Akaike Information Criterion
The Akaike information criterion (AIC) is a widely used measure for model selection that penalizes the log-likelihood of a fitted model by the number of parameters, rewarding parsimony. Introduced by Hirotsugu Akaike in 1973, it is derived not from Bayesian reasoning but from information theory: AIC estimates the expected Kullback-Leibler divergence between the model and the unknown true data-generating process. The model with the lowest AIC is preferred, and models within 2 units of the minimum are typically considered competitive. Unlike the Bayesian information criterion (BIC), AIC does not assume that the true model is among the candidates; it aims instead for optimal prediction accuracy, making it the criterion of choice when the goal is generalization rather than discovery of a true underlying structure.

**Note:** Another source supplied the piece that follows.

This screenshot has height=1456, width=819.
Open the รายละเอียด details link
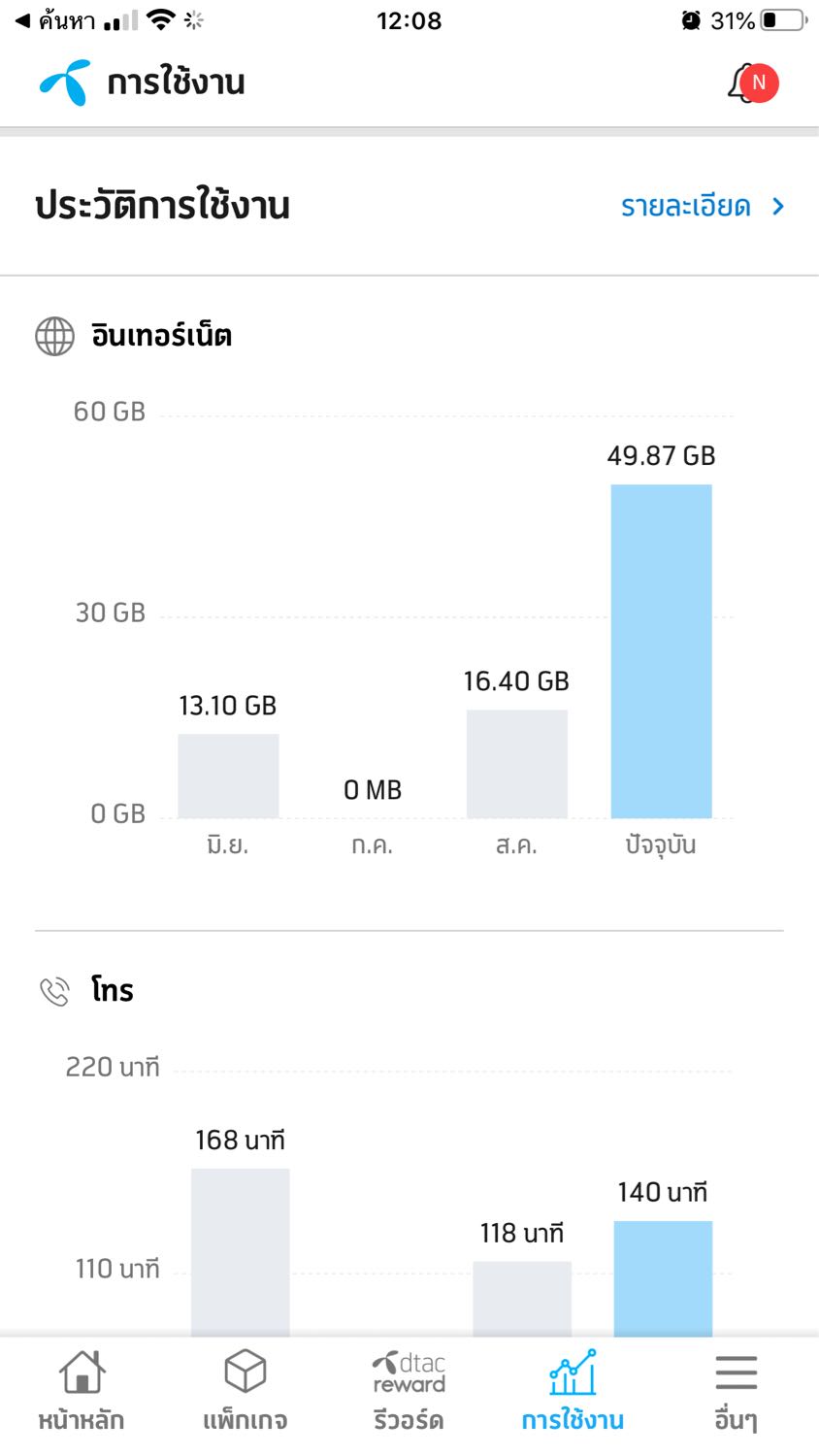click(685, 207)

The theoretical foundation of AIC connects it to the Fisher information matrix and the asymptotic properties of maximum likelihood estimation. In large samples, AIC is equivalent to selecting the model whose predictions minimize mean squared error — a result that reveals the criterion's deep roots in the geometry of statistical inference. Critics note that AIC performs poorly in small samples and can favor overparameterized models when the candidate set is large; corrections like AICc address these issues but remain asymptotic approximations. The deeper criticism is philosophical: by valuing prediction over truth, AIC privileges instrumental success over explanatory depth — a choice that reflects the operationalist turn in modern statistics but may impoverish scientific understanding.